***** DOCUMENT *****

According to the accompanying ANU media release, the Lindenmayer-Zylstra theory challenges the contemporary forest management notion that broadscale interventions are necessary to manage fire risk, and exemplifies the need "for a greater connection between forestry and fire science to understand how fire prevention strategies affect the natural environment".
This could be construed as implying that forestry and fire science are not closely connected even though serious concerns about damaging bushfires have been integral to organised forest management (ie. forestry) since its inception over a century ago. Accordingly, forestry agencies and fire scientists have been researching and refining all aspects of the prevention and control of forest fire for generations, including observing and understanding its impacts on the natural environment.
Their most important learnings have been that: (1) any adverse environmental impacts associated with periodic fuel reduction burning pales into insignificance against the catastrophic environmental impacts that occur when long unburnt forests carrying heavy fuel loads are incinerated in hot mid-summer bushfires; and (2) that previously fuel reduced forests are significantly less affected than long unburnt forests when hot mid-summer bushfires pass through them.

*****

SET TASK: Summarize the forest fire text in two sentences.

***** DATASET EXTRACT *****

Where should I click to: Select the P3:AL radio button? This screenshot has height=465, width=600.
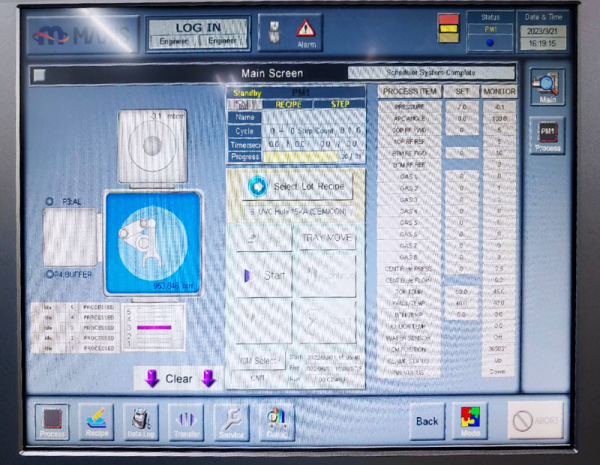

*****

ANSWER TO THIS EXERCISE: An ANU media release says the Lindenmayer-Zylstra theory challenges the view that broadscale interventions are needed to manage fire risk and shows the need for a closer connection between forestry and fire science. The text replies that the two have been linked since forestry began over a century ago, and that generations of research have found that periodic fuel reduction burning does far less environmental harm than hot mid-summer bushfires in long unburnt forests, and that previously fuel-reduced forests are much less affected when such fires pass through.